Study text:

-*-*-

For our test we are going to mock the ClientSession.get method. Now, I've got some bad news. There is no utility for mocking ClientSession.get. Python responses module is useless here (it will only work with requests module), and aiohttp doesn't have anything similar available. So, we need to patch it:

from asynctest import patch
from main import get_random_photo_url


@patch('aiohttp.ClientSession.get')
async def test_call_api_again_if_photos_not_found(mock_get):
    mock_get.return_value.json.side_effect = [
        {'photos': []}, {'photos': [{'img_src': 'a.jpg'}]}
    ]

    image_url = await get_random_photo_url()

    assert mock_get.call_count == 2
    assert mock_get.return_value.json.call_count == 2
    assert image_url == 'a.jpg'

The mock is first going to provide an empty list and then a list with one item. We are going to check if the API and the json method were in fact called twice and if the image URL of the second call was read correctly.

The only problem is, this test doesn't work:

    async def get_random_photo_url():
        while True:
            async with ClientSession() as session:
>               async with session.get('random.photos') as resp:
E               AttributeError: __aexit__

Problems with context managers

To understand what's going on, let's try fiddling with the MagicMock object:

+>>> from asynctest import MagicMock
+>>> m = MagicMock()

-*-*-

Records supplied:
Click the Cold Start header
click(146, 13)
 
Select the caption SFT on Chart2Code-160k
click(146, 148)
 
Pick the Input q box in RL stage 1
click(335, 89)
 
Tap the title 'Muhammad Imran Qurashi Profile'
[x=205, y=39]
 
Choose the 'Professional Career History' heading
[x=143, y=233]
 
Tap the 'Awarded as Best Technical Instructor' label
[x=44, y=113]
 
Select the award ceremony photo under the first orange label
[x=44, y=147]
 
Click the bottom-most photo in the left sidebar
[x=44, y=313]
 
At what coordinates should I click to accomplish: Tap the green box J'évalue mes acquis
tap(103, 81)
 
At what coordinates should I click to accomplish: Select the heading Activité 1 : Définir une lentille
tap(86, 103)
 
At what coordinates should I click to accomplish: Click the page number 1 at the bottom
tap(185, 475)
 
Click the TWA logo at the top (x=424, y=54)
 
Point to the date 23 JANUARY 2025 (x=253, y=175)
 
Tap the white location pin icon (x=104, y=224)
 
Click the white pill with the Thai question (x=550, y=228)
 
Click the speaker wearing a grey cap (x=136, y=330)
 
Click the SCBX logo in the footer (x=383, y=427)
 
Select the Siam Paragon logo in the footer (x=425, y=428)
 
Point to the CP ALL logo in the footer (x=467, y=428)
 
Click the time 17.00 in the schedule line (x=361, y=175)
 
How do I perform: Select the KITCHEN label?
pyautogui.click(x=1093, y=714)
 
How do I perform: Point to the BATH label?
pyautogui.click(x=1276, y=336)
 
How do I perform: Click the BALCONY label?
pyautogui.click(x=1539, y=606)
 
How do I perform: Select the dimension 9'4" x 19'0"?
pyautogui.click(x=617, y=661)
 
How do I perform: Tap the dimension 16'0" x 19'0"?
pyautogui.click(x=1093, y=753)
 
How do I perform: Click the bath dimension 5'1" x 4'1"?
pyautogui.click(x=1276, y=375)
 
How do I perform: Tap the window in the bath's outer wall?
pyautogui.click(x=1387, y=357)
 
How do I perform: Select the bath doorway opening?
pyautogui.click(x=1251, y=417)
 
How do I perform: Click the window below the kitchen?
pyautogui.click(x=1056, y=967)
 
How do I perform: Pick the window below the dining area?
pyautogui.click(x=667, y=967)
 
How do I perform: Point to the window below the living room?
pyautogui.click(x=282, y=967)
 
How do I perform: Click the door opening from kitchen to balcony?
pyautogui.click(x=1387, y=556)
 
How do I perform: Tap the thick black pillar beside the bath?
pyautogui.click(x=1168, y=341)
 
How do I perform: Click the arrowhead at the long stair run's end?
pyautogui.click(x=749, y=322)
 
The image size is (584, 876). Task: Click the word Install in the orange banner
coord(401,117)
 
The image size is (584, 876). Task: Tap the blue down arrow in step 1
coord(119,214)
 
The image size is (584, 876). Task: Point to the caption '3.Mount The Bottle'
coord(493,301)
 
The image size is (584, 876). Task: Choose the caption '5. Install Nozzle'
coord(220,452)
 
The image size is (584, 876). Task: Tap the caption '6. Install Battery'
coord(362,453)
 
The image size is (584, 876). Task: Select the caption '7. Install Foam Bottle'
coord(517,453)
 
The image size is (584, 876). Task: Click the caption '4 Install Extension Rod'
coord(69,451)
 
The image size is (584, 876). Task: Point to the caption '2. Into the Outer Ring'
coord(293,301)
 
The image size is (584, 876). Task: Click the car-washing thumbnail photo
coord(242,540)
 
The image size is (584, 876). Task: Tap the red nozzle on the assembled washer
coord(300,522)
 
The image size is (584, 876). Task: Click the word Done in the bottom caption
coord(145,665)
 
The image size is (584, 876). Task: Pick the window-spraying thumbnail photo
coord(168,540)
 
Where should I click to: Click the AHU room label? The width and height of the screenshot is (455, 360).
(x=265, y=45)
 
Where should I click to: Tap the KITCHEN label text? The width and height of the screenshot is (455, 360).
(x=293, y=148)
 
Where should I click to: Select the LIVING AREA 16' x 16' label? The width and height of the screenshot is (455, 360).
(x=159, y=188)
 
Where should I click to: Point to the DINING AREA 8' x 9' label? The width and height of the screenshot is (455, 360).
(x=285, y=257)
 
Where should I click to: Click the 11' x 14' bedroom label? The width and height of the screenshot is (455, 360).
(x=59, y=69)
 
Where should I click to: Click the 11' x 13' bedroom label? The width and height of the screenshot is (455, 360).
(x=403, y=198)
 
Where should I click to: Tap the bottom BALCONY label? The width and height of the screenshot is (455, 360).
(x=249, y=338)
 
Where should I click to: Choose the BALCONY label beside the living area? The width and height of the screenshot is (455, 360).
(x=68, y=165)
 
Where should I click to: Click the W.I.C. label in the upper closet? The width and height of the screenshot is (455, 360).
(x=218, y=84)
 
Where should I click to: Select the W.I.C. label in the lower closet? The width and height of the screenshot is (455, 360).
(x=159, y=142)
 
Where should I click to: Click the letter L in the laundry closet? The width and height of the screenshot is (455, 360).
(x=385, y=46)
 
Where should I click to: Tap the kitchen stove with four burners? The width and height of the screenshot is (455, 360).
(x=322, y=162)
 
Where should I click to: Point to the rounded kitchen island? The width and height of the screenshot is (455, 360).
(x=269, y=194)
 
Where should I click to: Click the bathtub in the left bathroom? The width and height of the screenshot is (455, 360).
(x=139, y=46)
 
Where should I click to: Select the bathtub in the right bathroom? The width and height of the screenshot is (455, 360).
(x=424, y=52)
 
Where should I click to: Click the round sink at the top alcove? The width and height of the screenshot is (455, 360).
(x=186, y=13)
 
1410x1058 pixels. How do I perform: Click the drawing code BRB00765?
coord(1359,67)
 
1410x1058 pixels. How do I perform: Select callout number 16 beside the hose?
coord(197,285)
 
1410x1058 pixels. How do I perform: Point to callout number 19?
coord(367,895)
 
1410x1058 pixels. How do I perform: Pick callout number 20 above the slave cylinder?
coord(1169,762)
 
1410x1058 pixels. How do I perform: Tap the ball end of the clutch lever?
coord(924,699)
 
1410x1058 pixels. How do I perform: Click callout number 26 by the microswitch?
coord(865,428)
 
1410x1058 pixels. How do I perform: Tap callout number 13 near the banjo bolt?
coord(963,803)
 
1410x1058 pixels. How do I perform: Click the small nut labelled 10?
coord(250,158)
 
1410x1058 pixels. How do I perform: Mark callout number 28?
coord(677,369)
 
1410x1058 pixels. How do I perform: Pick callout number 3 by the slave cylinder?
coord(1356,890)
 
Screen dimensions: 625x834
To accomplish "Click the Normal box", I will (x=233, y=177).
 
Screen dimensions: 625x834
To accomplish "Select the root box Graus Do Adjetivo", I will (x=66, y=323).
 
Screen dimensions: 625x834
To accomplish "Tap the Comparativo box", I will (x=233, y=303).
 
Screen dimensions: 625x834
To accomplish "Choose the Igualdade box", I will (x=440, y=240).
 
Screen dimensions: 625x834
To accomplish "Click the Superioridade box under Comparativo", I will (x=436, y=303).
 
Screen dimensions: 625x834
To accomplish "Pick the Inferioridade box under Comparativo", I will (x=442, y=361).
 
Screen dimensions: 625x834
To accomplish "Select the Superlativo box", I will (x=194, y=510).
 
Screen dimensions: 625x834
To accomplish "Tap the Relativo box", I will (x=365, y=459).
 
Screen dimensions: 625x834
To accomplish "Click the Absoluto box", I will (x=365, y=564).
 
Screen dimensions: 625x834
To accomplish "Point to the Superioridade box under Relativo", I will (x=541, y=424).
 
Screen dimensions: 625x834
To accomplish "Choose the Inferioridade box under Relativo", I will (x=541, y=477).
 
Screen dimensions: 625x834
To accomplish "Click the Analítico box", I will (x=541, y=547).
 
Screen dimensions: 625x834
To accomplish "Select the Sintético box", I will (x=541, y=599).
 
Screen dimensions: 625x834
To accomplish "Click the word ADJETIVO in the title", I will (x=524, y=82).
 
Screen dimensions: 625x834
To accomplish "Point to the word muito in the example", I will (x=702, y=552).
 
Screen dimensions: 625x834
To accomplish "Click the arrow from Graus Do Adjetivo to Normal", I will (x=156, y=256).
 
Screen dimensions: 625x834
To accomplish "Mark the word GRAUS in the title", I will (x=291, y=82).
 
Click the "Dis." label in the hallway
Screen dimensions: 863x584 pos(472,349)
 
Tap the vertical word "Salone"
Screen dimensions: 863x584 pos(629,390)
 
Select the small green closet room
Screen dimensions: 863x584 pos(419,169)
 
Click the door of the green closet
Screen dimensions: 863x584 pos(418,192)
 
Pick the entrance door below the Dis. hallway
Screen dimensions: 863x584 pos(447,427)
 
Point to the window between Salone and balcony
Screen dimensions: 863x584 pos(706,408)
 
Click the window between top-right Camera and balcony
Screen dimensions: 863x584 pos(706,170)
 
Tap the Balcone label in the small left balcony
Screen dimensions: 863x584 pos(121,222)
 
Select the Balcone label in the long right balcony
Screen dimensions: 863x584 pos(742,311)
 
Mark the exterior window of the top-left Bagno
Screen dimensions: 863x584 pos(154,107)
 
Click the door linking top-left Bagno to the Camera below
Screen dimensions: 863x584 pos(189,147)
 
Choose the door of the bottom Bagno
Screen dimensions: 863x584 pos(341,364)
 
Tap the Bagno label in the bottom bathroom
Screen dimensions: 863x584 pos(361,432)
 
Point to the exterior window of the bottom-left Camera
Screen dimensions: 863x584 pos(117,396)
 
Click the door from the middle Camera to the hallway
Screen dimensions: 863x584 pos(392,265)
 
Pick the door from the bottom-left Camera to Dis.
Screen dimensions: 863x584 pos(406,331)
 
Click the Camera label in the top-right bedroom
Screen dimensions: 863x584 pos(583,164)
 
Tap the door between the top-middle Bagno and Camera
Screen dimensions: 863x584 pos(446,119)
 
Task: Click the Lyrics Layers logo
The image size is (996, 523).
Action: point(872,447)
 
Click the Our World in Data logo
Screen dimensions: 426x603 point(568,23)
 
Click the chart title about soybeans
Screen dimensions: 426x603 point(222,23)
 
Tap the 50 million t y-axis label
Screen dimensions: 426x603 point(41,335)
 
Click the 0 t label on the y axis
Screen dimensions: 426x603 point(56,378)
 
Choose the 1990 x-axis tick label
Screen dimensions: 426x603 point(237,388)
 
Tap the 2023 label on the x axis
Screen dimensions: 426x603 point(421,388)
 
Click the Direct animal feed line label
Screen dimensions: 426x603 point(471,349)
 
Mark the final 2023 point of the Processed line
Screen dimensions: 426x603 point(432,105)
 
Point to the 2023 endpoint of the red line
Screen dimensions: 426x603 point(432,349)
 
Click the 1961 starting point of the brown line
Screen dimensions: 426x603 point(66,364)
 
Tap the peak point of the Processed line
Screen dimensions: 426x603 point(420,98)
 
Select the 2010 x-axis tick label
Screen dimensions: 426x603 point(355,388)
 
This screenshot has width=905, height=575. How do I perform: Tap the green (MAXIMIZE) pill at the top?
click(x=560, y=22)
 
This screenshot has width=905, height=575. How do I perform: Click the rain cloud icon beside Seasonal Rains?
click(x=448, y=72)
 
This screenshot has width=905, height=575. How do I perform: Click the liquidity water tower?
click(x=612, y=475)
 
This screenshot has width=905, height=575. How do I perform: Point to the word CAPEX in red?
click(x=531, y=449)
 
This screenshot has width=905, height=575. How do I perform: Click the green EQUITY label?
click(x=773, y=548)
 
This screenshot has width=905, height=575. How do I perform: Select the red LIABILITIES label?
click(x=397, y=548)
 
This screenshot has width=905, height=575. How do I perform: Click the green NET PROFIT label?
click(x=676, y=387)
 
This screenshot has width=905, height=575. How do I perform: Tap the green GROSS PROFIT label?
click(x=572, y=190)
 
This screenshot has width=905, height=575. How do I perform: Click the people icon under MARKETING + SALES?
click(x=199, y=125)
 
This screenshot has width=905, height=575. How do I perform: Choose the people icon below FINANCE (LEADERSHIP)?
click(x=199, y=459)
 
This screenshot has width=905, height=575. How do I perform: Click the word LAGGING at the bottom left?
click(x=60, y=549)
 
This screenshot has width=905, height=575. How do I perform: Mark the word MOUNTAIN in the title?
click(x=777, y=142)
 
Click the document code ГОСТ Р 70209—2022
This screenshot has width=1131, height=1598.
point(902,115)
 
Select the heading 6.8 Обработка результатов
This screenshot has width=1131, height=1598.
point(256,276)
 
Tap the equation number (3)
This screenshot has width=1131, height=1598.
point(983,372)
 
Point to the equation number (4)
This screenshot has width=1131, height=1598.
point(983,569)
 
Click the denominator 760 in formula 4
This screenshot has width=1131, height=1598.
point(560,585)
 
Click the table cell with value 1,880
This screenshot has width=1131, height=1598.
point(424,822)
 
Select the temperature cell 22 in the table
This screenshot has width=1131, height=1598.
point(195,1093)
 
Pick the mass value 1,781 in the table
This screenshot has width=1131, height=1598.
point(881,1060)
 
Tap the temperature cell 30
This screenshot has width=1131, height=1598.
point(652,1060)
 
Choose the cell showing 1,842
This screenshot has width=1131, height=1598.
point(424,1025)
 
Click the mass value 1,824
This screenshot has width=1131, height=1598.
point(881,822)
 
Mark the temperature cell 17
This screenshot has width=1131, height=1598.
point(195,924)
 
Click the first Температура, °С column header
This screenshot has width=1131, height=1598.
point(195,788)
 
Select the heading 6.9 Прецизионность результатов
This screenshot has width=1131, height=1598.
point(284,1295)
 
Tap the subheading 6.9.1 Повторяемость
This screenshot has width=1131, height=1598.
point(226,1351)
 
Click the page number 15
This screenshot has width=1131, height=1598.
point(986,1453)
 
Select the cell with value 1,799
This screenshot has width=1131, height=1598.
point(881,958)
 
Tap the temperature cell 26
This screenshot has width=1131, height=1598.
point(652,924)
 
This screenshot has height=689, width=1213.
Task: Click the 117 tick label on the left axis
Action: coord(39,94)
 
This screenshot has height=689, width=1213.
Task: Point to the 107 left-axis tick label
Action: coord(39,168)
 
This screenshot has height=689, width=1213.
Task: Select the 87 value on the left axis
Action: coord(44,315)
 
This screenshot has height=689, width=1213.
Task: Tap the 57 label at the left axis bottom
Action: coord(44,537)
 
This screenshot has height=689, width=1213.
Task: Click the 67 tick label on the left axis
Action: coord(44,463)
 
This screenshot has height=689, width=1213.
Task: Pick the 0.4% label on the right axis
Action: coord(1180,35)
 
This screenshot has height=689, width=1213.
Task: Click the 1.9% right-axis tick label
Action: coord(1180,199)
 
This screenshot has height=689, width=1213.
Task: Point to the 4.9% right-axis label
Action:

-*-*-

List of tasks:
• A. According to the aiohttp mocking text, why does ClientSession.get have to be patched by hand? Answer in one to three sentences.
• B. Pick up the aiohttp mocking text after its last line and continue it.

Responses for each task:
• A. There is no ready-made tool for mocking ClientSession.get. The Python responses module works only with the requests module, and aiohttp has nothing like it.

• B.
+>>>
+>>> m.__enter__
<MagicMock id='139882982853768'>
+>>>
+>>> m.__aenter__
Traceback (most recent call last):
  File "<stdin>", line 1, in <module>
  File "/usr/lib/python3.6/unittest/mock.py", line 584, in __getattr__
    raise AttributeError(name)
AttributeError: __aenter__
+>>>
+>>> m.__aexit__
Traceback (most recent call last):
  File "<stdin>", line 1, in <module>
  File "/usr/lib/python3.6/unittest/mock.py", line 584, in __getattr__
    raise AttributeError(name)
AttributeError: __aexit__

As you can see, standard magic methods are mocked, but the __aenter__ and __aexit__ methods required by asynchronous context managers are not. There is a GitHub issue for this problem, but it's still open. Instead of waiting we can write our own solution:

from asynctest import MagicMock, patch
from main import get_random_photo_url


class AsyncContextManagerMock(MagicMock):
    async def __aenter__(self):
        return self.aenter

    async def __aexit__(self, *args):
        pass


@patch('aiohttp.ClientSession.get', new_callable=AsyncContextManagerMock)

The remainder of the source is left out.